_Directions for this task_
Given the records below, transcribe each of them exactly.

(Collected data)
○ ○ ○ ○ ○ ○ ○
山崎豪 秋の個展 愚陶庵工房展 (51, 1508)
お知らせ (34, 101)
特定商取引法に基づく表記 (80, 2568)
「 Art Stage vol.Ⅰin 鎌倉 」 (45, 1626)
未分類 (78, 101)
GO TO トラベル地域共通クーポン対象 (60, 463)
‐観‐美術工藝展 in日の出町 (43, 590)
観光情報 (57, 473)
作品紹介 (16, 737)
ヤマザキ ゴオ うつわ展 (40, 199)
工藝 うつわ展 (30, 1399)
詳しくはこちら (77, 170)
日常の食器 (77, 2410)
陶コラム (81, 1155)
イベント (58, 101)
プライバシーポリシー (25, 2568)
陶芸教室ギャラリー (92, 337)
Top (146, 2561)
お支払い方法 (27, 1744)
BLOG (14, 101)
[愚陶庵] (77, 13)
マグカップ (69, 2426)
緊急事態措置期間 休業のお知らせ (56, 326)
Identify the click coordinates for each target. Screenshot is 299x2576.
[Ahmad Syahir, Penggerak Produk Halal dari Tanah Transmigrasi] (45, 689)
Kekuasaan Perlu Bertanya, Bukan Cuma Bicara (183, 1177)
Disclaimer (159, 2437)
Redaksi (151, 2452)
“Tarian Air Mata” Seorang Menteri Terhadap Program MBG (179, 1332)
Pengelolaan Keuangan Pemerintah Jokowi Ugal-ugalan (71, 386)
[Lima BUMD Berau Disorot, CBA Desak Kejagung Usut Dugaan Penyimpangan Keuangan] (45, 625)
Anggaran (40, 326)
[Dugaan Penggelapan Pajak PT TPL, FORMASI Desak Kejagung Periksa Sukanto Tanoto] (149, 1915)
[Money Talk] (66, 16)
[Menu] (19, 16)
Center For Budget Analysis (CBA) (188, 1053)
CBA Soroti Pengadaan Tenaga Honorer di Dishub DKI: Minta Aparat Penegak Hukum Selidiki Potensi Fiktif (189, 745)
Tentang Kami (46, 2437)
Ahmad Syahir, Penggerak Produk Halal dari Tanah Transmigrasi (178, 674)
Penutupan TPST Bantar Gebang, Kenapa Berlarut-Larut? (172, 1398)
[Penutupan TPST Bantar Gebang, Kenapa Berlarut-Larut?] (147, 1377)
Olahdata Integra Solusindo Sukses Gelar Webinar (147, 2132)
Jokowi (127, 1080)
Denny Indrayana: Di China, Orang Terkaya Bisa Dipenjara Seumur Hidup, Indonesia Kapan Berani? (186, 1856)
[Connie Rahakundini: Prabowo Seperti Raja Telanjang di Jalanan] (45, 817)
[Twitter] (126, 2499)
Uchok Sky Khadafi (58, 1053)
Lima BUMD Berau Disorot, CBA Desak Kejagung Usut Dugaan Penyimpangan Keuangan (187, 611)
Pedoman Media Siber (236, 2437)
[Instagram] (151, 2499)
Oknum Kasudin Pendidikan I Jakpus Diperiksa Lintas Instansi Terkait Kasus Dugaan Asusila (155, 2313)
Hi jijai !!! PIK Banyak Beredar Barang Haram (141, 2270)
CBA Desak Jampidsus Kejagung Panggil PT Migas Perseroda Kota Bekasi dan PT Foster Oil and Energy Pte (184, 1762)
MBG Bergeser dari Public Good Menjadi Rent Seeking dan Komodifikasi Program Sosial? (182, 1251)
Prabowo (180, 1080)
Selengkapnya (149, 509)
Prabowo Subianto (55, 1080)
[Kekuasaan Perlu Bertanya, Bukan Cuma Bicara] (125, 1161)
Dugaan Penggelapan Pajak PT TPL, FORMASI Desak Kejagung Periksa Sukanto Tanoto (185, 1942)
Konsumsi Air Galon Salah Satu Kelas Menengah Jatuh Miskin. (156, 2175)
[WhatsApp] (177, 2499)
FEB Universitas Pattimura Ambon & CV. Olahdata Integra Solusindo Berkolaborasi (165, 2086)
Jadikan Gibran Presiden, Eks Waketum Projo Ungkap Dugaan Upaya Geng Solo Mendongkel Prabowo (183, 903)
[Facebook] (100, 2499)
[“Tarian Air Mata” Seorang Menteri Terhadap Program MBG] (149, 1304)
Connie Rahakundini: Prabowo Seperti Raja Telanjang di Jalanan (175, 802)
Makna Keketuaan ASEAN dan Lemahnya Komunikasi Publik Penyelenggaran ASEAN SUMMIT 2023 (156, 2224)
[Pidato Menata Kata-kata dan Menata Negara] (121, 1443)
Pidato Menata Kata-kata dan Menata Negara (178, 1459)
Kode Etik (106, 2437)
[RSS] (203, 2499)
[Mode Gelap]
○ ○ ○ ○ ○ ○ ○
_Response to the task_
山崎豪 秋の個展 愚陶庵工房展 (51, 1508)
お知らせ (34, 101)
特定商取引法に基づく表記 (80, 2568)
「 Art Stage vol.Ⅰin 鎌倉 」 (45, 1626)
未分類 (78, 101)
GO TO トラベル地域共通クーポン対象 (60, 463)
‐観‐美術工藝展 in日の出町 (43, 590)
観光情報 (57, 473)
作品紹介 (16, 737)
ヤマザキ ゴオ うつわ展 (40, 199)
工藝 うつわ展 (30, 1399)
詳しくはこちら (77, 170)
日常の食器 (77, 2410)
陶コラム (81, 1155)
イベント (58, 101)
プライバシーポリシー (25, 2568)
陶芸教室ギャラリー (92, 337)
Top (146, 2561)
お支払い方法 (27, 1744)
BLOG (14, 101)
[愚陶庵] (77, 13)
マグカップ (69, 2426)
緊急事態措置期間 休業のお知らせ (56, 326)
Identify the click coordinates for each target. Screenshot is 299x2576.
[Ahmad Syahir, Penggerak Produk Halal dari Tanah Transmigrasi] (45, 689)
Kekuasaan Perlu Bertanya, Bukan Cuma Bicara (183, 1177)
Disclaimer (159, 2437)
Redaksi (151, 2452)
“Tarian Air Mata” Seorang Menteri Terhadap Program MBG (179, 1332)
Pengelolaan Keuangan Pemerintah Jokowi Ugal-ugalan (71, 386)
[Lima BUMD Berau Disorot, CBA Desak Kejagung Usut Dugaan Penyimpangan Keuangan] (45, 625)
Anggaran (40, 326)
[Dugaan Penggelapan Pajak PT TPL, FORMASI Desak Kejagung Periksa Sukanto Tanoto] (149, 1915)
[Money Talk] (66, 16)
[Menu] (19, 16)
Center For Budget Analysis (CBA) (188, 1053)
CBA Soroti Pengadaan Tenaga Honorer di Dishub DKI: Minta Aparat Penegak Hukum Selidiki Potensi Fiktif (189, 745)
Tentang Kami (46, 2437)
Ahmad Syahir, Penggerak Produk Halal dari Tanah Transmigrasi (178, 674)
Penutupan TPST Bantar Gebang, Kenapa Berlarut-Larut? (172, 1398)
[Penutupan TPST Bantar Gebang, Kenapa Berlarut-Larut?] (147, 1377)
Olahdata Integra Solusindo Sukses Gelar Webinar (147, 2132)
Jokowi (127, 1080)
Denny Indrayana: Di China, Orang Terkaya Bisa Dipenjara Seumur Hidup, Indonesia Kapan Berani? (186, 1856)
[Connie Rahakundini: Prabowo Seperti Raja Telanjang di Jalanan] (45, 817)
[Twitter] (126, 2499)
Uchok Sky Khadafi (58, 1053)
Lima BUMD Berau Disorot, CBA Desak Kejagung Usut Dugaan Penyimpangan Keuangan (187, 611)
Pedoman Media Siber (236, 2437)
[Instagram] (151, 2499)
Oknum Kasudin Pendidikan I Jakpus Diperiksa Lintas Instansi Terkait Kasus Dugaan Asusila (155, 2313)
Hi jijai !!! PIK Banyak Beredar Barang Haram (141, 2270)
CBA Desak Jampidsus Kejagung Panggil PT Migas Perseroda Kota Bekasi dan PT Foster Oil and Energy Pte (184, 1762)
MBG Bergeser dari Public Good Menjadi Rent Seeking dan Komodifikasi Program Sosial? (182, 1251)
Prabowo (180, 1080)
Selengkapnya (149, 509)
Prabowo Subianto (55, 1080)
[Kekuasaan Perlu Bertanya, Bukan Cuma Bicara] (125, 1161)
Dugaan Penggelapan Pajak PT TPL, FORMASI Desak Kejagung Periksa Sukanto Tanoto (185, 1942)
Konsumsi Air Galon Salah Satu Kelas Menengah Jatuh Miskin. (156, 2175)
[WhatsApp] (177, 2499)
FEB Universitas Pattimura Ambon & CV. Olahdata Integra Solusindo Berkolaborasi (165, 2086)
Jadikan Gibran Presiden, Eks Waketum Projo Ungkap Dugaan Upaya Geng Solo Mendongkel Prabowo (183, 903)
[Facebook] (100, 2499)
[“Tarian Air Mata” Seorang Menteri Terhadap Program MBG] (149, 1304)
Connie Rahakundini: Prabowo Seperti Raja Telanjang di Jalanan (175, 802)
Makna Keketuaan ASEAN dan Lemahnya Komunikasi Publik Penyelenggaran ASEAN SUMMIT 2023 (156, 2224)
[Pidato Menata Kata-kata dan Menata Negara] (121, 1443)
Pidato Menata Kata-kata dan Menata Negara (178, 1459)
Kode Etik (106, 2437)
[RSS] (203, 2499)
[Mode Gelap]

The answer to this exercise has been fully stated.